CAFÉ EXPRESSO

Maio 20 2007

Ter má opinião das outras pessoas enquanto posição de princípio é péssimo. Para eu, para tu, para ele ou ela, para nós, para vós, para eles ou elas. É péssimo. 

 

De acordo com as melhores convicções, vícios , manias, inconsciências actuantes, do egoísmo puro, é péssimo ter má opinião generalizada do outro, dos outros. Atrapalha os movimentos. Impede o fluir natural da vida própria. Provoca angustia por virtude da dúvida e, até, do medo. Numa (ou mais do que uma) palavra é um veneno para a espontaneidade e uma barreira para o amor recebido porque dado (qualquer género de amor, embora o amor profundo seja de um só género e possa acontecer em qualquer contexto, sentido  por nós em relação a qualquer pessoa - basta excluir o desejo sexual  desta impressão para se compreender como é verdadeiro e único o amor sentido na alma, o que dá vida). Pensar mal das outras pessoas, enquanto ponto de partida para a vida do dia de hoje, abre à solidão o caminho para o nosso espírito. Quanto mais longe do outro, mais distante de mim. Não sei se alguém já disse isto. Pode ser. Não sei. Eu digo. O bom egoísta, ou o discípulo de Adam Smith, aquele que acredita na mão invisível, acredita igual e forçosamente na bondade última do egoísmo. Eu procuro o melhor para mim e, nessa busca, contribuo para o bem dos outros e de todos. De outra forma, o bom negócio é aquele que trás vantagens para ambas (ou todas, se forem mais que duas) partes envolvidas. O mau egoísta é estúpido.

 

Pensar mal dos outros sem dados objectivos, sem vivenciar a dor pungente de um murro nos queixos ou, pior, sem o sentido da  experimentada fina agudez de uma facada nas costas, não é também correcto nem justo. Atrapalha as forças de mercado na sua actividade Esta é uma das razões pelas quais não existe mercado em concorrência perfeita. Vejamos, então, as razões da razão: falta de informação; preconceito, desjustamento de interesses (também dos interesses próprios), ignorância das necessidades, desconfiança quanto ao valor das coisas e incertezas sobre o que se tem para dar em troca num mercado de trocas.
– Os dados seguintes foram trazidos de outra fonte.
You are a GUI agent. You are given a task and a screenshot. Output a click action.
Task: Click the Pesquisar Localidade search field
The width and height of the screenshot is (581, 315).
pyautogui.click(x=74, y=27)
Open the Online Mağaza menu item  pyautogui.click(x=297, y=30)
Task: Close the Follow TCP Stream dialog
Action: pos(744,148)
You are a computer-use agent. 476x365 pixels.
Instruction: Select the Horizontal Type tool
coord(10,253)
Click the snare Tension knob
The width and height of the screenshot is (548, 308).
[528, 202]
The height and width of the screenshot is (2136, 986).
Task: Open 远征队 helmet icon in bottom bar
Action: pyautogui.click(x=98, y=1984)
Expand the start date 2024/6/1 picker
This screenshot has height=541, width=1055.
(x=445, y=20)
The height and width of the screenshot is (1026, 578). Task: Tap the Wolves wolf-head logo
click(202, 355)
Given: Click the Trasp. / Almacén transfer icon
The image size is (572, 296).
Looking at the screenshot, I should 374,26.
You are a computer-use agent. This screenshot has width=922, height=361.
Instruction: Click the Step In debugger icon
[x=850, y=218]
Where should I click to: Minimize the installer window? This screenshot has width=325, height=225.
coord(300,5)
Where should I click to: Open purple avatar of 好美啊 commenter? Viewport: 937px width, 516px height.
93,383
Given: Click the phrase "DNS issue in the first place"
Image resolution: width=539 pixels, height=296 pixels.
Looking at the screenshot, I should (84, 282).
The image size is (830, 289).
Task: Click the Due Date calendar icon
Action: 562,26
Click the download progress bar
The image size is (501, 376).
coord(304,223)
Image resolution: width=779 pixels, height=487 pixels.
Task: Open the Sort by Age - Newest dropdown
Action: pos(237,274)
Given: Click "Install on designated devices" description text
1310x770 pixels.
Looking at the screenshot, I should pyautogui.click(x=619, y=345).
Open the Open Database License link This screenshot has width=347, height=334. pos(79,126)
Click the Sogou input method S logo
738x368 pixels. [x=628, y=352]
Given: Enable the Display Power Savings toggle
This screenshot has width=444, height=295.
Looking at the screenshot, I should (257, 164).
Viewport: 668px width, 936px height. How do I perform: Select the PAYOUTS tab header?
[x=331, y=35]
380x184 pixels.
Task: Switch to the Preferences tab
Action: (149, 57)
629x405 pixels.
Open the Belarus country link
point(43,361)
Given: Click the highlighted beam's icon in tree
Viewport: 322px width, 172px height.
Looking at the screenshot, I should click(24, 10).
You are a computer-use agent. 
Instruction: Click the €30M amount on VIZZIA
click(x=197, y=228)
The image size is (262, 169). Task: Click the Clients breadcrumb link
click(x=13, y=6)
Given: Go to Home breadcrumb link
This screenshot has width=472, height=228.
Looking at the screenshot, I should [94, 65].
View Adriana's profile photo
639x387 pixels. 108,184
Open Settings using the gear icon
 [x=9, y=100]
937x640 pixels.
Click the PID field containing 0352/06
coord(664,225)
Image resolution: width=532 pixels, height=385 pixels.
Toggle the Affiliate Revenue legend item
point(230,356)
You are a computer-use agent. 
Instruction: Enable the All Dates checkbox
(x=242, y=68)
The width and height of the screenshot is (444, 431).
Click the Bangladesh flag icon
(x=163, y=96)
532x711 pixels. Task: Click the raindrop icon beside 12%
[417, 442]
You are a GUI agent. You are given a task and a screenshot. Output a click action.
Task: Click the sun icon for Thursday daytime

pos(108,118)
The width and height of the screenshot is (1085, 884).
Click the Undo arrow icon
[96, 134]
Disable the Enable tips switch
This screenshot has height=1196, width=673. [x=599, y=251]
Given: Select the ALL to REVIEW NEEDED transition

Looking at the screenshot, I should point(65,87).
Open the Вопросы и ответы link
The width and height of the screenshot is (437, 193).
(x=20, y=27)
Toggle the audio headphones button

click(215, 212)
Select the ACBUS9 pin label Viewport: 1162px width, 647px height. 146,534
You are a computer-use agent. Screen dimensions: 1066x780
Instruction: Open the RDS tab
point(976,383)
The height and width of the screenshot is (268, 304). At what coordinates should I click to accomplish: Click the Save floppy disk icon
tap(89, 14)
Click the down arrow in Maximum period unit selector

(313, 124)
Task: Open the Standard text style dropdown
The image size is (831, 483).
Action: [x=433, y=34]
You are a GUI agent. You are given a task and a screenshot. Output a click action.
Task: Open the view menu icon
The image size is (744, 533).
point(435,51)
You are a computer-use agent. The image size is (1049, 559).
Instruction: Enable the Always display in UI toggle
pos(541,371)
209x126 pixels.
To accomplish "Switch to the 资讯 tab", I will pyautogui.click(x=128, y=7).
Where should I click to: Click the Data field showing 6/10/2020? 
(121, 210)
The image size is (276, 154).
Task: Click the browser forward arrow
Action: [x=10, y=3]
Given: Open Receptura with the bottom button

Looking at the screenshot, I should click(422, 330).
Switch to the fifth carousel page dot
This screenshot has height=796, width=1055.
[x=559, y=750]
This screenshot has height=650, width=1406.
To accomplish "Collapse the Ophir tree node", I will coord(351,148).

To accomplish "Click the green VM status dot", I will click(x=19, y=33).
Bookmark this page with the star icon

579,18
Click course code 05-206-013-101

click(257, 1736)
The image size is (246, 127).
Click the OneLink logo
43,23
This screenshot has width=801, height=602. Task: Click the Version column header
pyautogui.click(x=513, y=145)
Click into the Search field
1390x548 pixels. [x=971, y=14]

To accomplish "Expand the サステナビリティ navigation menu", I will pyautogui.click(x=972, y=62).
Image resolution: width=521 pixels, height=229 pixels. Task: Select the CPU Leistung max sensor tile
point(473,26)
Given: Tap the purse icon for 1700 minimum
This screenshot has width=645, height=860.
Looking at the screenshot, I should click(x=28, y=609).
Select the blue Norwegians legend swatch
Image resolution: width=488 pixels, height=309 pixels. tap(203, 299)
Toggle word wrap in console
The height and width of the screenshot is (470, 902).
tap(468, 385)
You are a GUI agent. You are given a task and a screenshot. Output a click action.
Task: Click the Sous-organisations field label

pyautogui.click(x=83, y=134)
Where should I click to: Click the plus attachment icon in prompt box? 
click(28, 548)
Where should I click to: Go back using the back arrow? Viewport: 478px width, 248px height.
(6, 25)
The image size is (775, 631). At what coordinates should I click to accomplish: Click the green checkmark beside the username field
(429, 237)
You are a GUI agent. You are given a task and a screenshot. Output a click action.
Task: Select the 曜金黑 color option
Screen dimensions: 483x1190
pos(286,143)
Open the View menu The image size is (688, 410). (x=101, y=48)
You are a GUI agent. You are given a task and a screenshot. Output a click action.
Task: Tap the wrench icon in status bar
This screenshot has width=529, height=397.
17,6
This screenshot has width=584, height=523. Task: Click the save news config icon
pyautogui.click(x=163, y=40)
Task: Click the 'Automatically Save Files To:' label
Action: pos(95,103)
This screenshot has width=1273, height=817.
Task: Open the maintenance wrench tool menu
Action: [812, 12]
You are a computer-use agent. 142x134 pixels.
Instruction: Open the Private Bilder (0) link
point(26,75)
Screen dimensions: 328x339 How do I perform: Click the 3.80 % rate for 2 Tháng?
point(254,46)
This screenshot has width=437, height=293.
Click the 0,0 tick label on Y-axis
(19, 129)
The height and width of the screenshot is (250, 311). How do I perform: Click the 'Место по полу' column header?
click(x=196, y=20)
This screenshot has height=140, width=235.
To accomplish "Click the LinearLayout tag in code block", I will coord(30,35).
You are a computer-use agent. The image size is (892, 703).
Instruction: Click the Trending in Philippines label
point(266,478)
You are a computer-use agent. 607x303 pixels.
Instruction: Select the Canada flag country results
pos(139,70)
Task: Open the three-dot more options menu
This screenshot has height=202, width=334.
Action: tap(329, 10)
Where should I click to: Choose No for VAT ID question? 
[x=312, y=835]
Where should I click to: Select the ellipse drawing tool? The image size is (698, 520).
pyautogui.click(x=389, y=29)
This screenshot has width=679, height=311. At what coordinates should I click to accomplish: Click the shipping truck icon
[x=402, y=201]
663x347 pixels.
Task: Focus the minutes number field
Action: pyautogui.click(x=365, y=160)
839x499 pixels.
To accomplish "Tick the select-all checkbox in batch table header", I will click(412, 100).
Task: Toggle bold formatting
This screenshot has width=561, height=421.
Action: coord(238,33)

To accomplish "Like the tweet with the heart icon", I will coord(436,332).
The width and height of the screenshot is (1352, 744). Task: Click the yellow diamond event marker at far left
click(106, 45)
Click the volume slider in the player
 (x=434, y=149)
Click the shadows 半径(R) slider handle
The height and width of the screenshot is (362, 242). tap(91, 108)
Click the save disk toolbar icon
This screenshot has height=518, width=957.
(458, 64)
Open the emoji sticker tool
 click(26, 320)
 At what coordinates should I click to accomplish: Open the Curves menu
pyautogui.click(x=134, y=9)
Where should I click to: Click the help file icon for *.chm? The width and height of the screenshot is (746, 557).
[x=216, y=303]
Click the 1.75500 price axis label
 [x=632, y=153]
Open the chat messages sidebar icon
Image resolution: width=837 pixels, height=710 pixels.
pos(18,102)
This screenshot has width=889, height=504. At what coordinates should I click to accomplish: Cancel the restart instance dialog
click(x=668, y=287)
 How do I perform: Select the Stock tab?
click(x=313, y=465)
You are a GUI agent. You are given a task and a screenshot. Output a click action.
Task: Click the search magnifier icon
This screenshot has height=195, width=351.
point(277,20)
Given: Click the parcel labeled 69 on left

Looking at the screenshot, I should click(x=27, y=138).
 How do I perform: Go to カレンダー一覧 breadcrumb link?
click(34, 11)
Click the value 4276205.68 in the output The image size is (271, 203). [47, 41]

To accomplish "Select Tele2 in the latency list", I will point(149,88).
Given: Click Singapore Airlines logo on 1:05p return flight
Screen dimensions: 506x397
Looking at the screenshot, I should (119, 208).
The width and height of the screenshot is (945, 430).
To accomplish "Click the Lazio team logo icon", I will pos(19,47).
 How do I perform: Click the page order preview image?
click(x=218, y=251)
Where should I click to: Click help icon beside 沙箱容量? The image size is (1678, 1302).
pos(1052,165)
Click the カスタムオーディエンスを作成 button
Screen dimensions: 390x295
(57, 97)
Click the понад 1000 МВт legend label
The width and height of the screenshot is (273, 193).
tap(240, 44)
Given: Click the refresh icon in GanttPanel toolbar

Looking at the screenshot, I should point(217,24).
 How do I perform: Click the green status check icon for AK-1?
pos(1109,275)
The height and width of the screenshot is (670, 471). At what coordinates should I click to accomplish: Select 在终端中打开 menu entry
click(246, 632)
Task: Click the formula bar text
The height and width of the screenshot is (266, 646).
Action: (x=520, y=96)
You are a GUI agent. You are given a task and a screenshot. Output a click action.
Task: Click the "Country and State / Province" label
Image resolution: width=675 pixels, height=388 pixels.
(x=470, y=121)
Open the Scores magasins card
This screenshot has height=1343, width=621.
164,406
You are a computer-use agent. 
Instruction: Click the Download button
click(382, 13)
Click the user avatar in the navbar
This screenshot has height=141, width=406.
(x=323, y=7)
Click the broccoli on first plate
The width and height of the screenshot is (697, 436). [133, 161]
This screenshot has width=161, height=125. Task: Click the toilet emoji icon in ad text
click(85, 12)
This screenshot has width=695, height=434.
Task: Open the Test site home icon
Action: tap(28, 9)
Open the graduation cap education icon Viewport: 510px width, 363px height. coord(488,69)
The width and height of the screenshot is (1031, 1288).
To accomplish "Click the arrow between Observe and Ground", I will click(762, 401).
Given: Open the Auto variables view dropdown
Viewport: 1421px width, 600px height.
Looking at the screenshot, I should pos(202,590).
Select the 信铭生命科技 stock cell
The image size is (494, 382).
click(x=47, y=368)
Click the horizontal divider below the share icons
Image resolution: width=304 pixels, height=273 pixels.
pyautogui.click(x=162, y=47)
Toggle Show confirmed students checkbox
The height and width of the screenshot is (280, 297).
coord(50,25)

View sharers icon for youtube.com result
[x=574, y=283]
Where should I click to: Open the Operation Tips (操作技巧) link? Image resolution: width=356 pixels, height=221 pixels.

O medo é, eventualmente a grande causa.  A causa que antecede todas as oputras razões. O medo. Talvez, primeiramente o instinto de sobrevivência desfocado pelo medo. O medo é uma espécie de edificio macabro. Uma casa assombrada. Não sei. É uma ideia. O medo começa por nos colocar a questão de termos medo. Por medo não agimos. Por medo paramos de agir. Por medo ficamos em casa. Por medo saímos de casa para ficarmos parados na rua junto a uma esquina qualquer. Sem a dobrar. O medo dá medo do medo. A paragem de vida dá-se pelo medo do medo sem saber do que se tinha medo. É do medo.

 

Freeze,  FBI!!!! Congele, somos do FBI!!!!! Isto é capaz de dar medo. Porém, na sala de cinema, sente-se uma libertação quase orgástica. O bem sobre o mal. Vencerá aquele bem sobre aquele mal. A moral hollyodesca impera sobre nós. E nós? Nós ficamos com o cérebro freeze. Enfim, não é tanto congelado, é mais atulhado de ideias. É como se o cérebro cheio de ideias ficasse tão incapaz como um estômago a pedir banda gástrica. Porém, apeteceu-me continuar a falar em freeze, embora não goste especialmente da água (da Frize, pois).

  

De facto revela-se bem por ali, pelo que está escrito atrás, a vontade de me rir, de gozar, de criticar... o outro. Não importa quem ele seja. Assim sendo, com os outros. O meu coração está pior que uma Frize. Desfeito em água com gás de sabor a figo? O figo desfez-se em agua pela acção dos gases? É verdade, o Figo deve estar a acabar a carreira de jogador profissional. É uma pena. É uma pena envelhecer do ponto de vista de uma pessoa como eu. É que, pelos vistos, tenho uma má impressão generalizada da vida. O melhor será começar a pensar a sério em tomar conta desta menina pequenina que está aflita dentro de mim. Freeze!